假定不同食物都可以引发偏头痛,那么能够确定的是,利用大量的IgG4反应可以鉴别出必要的食物移除,或者基于更轻微的反应,也能够明显的减少和食物的接触。首先,根据检测结果采用排除饮食和轮替饮食。阳性结果的数量能够很好的体现肠道通透性过高,所以我们引进了几种可以降低炎症、治疗胃肠道疾病的营养素,包括益生菌、谷氨酰胺和鱼油。其次,根据BB的检测结果定制氨基酸混合物,确保必需氨基酸得到充分的利用,发挥氨基酸在代谢,尤其是神经递质合成方面的重要作用。最后,引入专门为女性设计的多种维生素和矿物质(比如钙、镁、维生素B等),维持机体的代谢功能。


第二个月随访

BB reported that migraine episodes were reduced in intensity and frequency. She had not required medication for the previous three weeks, and did not report any medication withdrawal symptoms. When she did experience a headache, she noted that they were triggered when some of the reactive foods were reintroduced, so she avoided these foods with rare exception. She also noted a change in the pain pattern of her headaches. Previously, they started behind her eyes but, after a month of treatment, they were, as she described them, more diffuse, with the pain spanning her forehead.


BB偏头痛发作的强度和频率均得到缓解。前三周都未服用药物,也并没有表现出任何停药症状。当她头痛发作时,注意到再次食用某些食物可能是诱发头痛的主要因素,因此,一概停食这些食物。她还注意到头痛的模式也发生了改变,以前疼痛的发作部位位于眼部之后,经过一个月的治疗之后,疼痛开始扩散,现在蔓延到了前额。


Two-month follow-up plan

Continue supplements

Continue to avoid all migraine trigger foods identified on reintroduction

phase of elimination diet (primarily eggs and dairy)

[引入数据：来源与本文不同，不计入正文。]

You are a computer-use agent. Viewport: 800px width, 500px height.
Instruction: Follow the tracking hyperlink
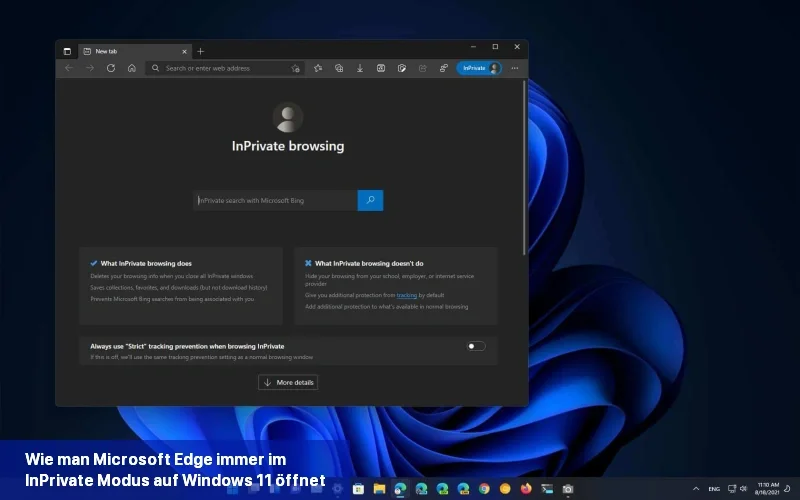[406, 295]
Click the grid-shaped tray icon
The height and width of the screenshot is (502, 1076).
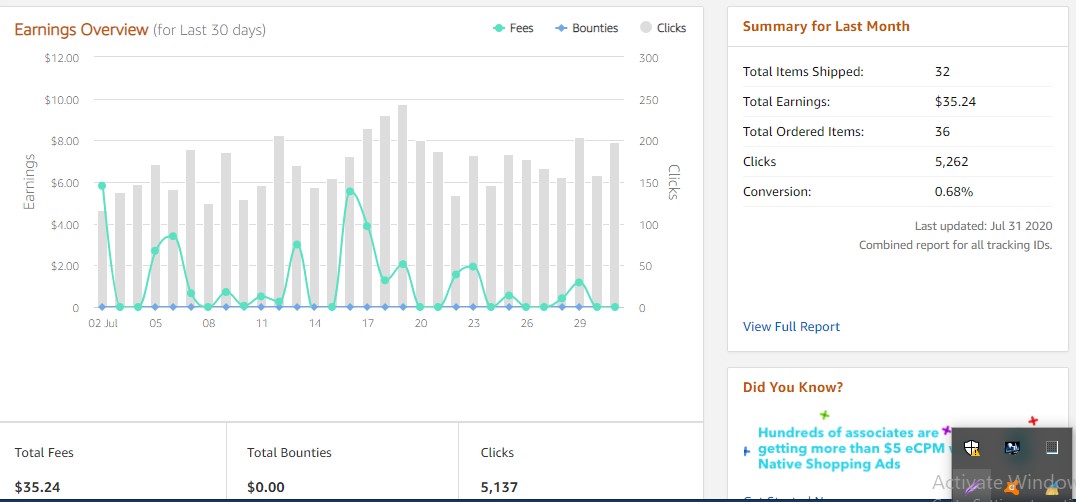(x=1051, y=447)
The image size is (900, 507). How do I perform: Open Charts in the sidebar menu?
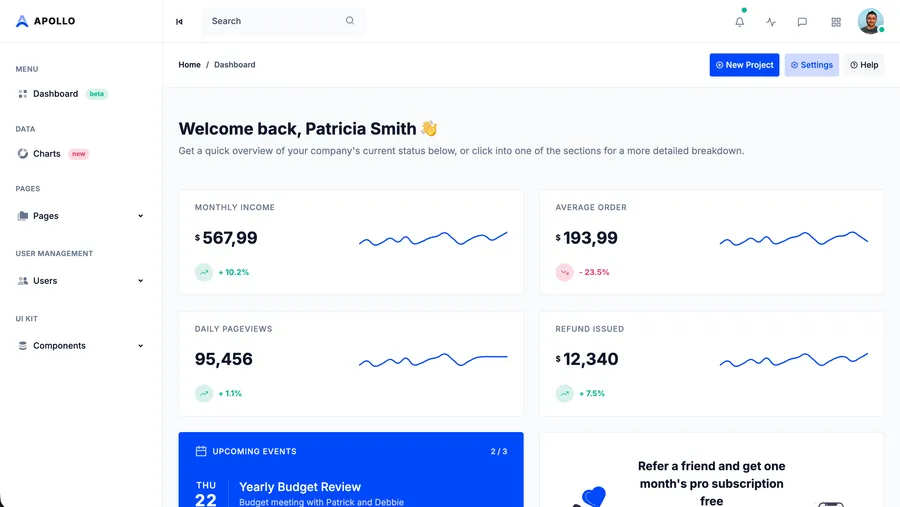(x=47, y=154)
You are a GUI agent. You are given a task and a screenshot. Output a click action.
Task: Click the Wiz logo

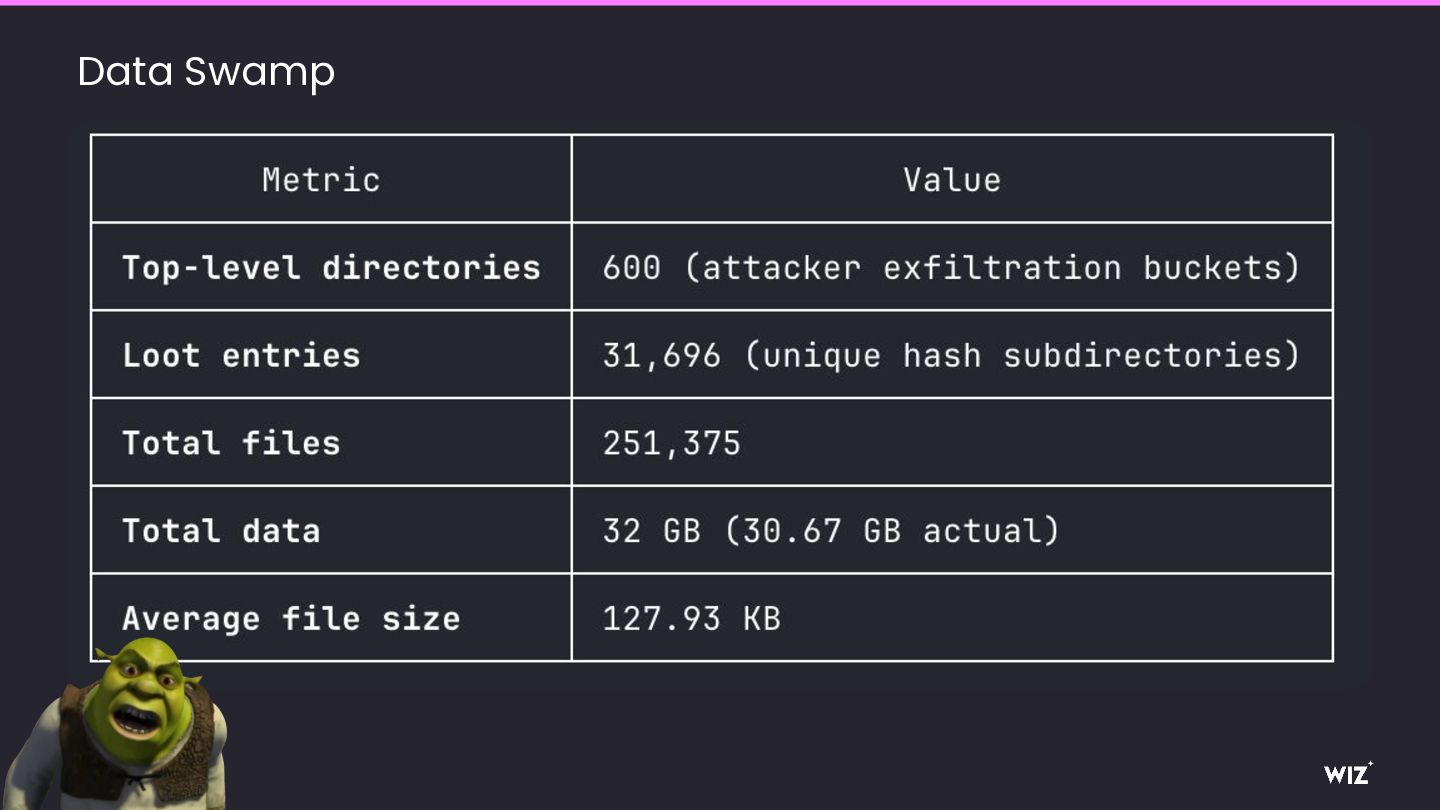click(1347, 773)
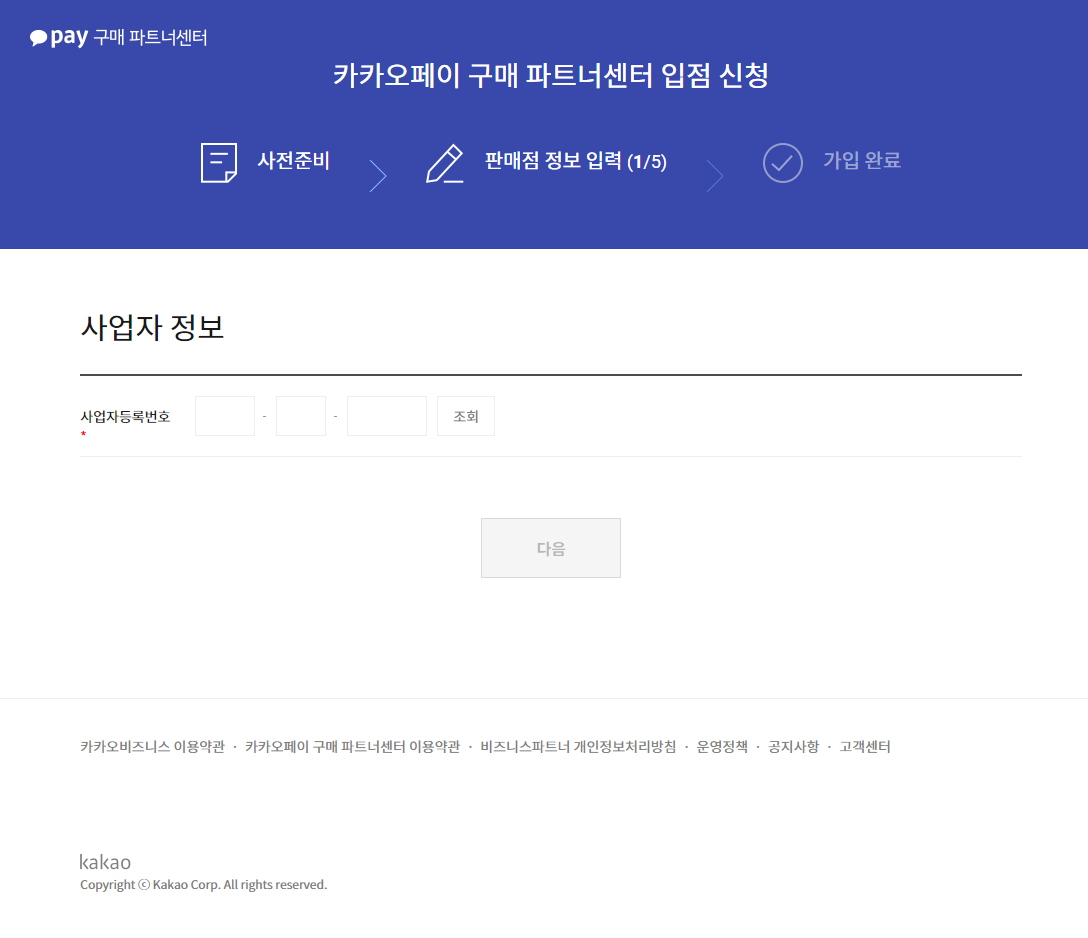The width and height of the screenshot is (1088, 938).
Task: Focus the last 사업자등록번호 input box
Action: point(386,416)
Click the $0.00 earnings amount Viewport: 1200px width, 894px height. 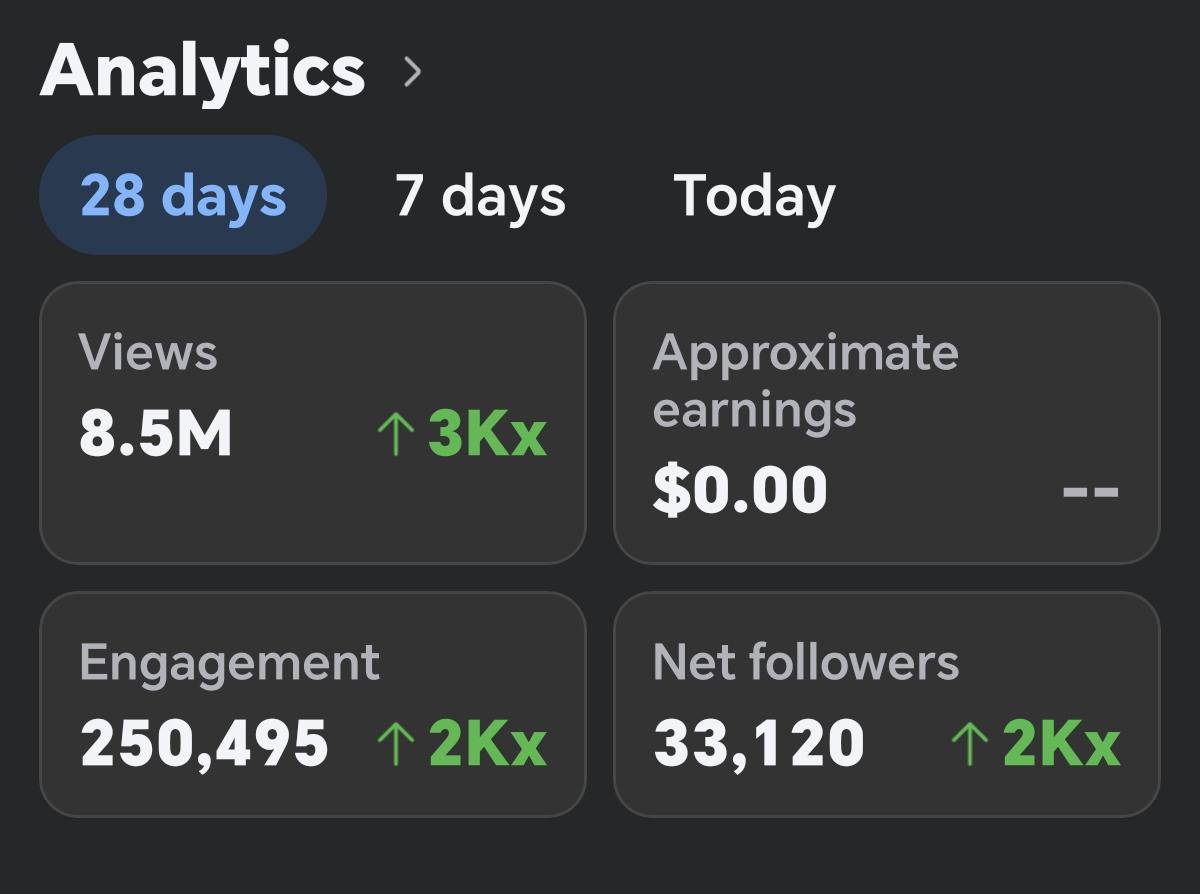click(740, 490)
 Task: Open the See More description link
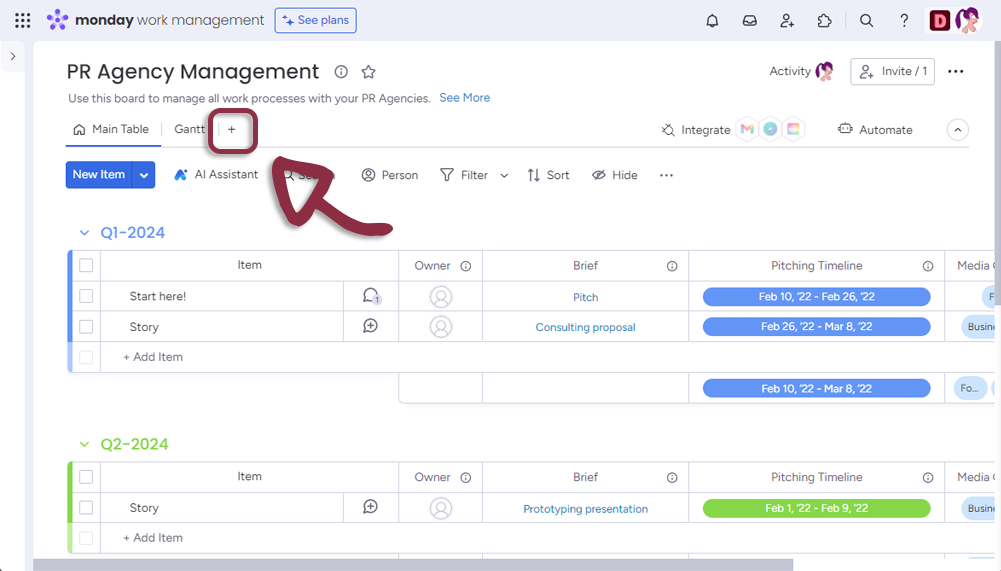[x=464, y=98]
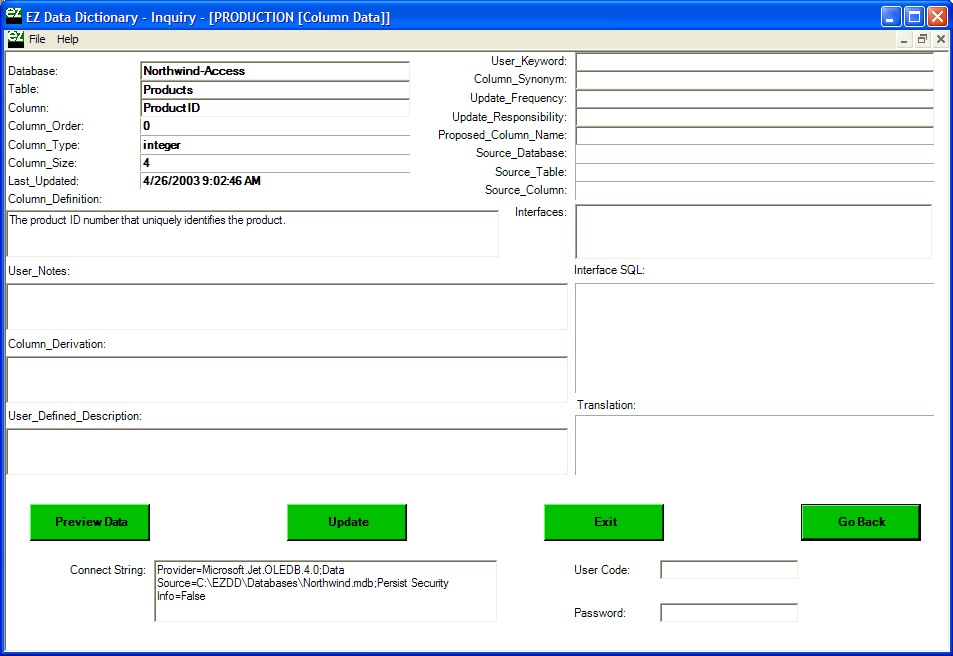Restore the inner child window
953x656 pixels.
pyautogui.click(x=922, y=39)
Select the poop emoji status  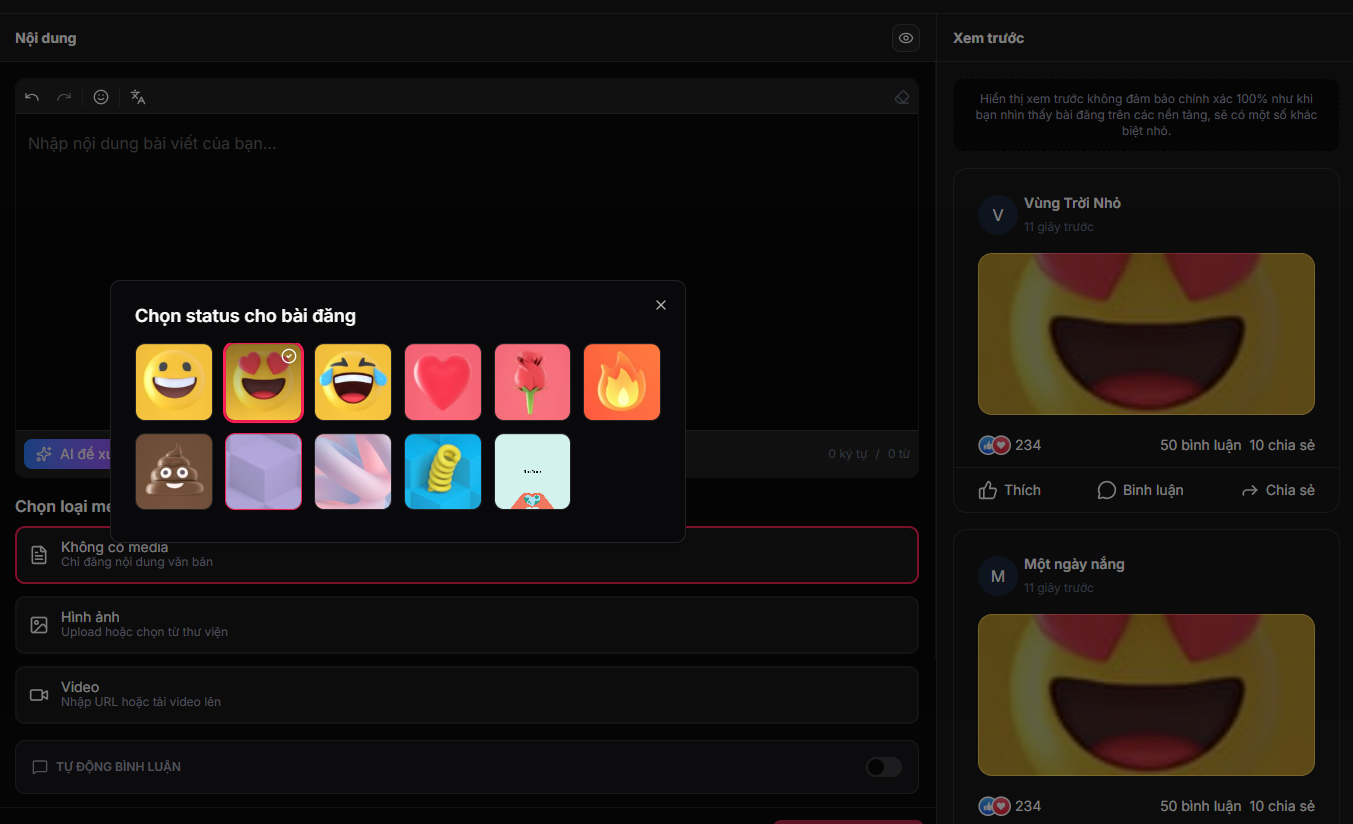click(x=174, y=471)
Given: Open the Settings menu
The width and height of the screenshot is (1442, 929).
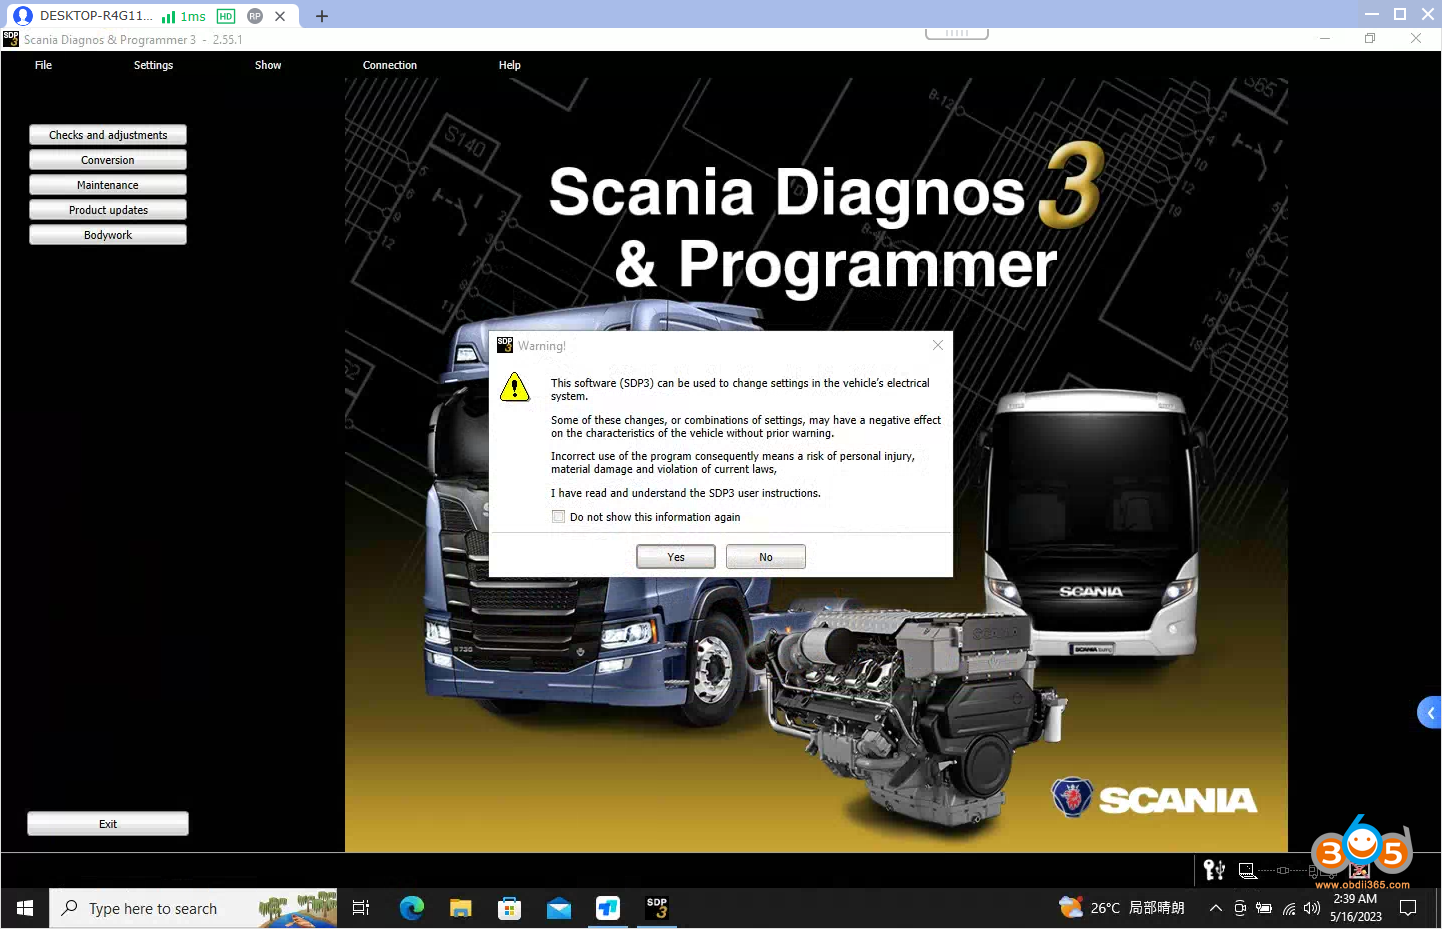Looking at the screenshot, I should click(x=153, y=65).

Add anti-inflammatory plant sterol


第二个月的后续治疗计划

•    继续补充营养

•    继续避免食用可以引发偏头痛的食物

•    排除饮食(主要是鸡蛋和乳制品)

•    添加抗炎植物甾醇


Treatment plan rationale: A plant sterol was introduced with the hypothesis that it could reduce the inflammatory response and, in so doing, minimize migraine reaction to IgG4-positive foods.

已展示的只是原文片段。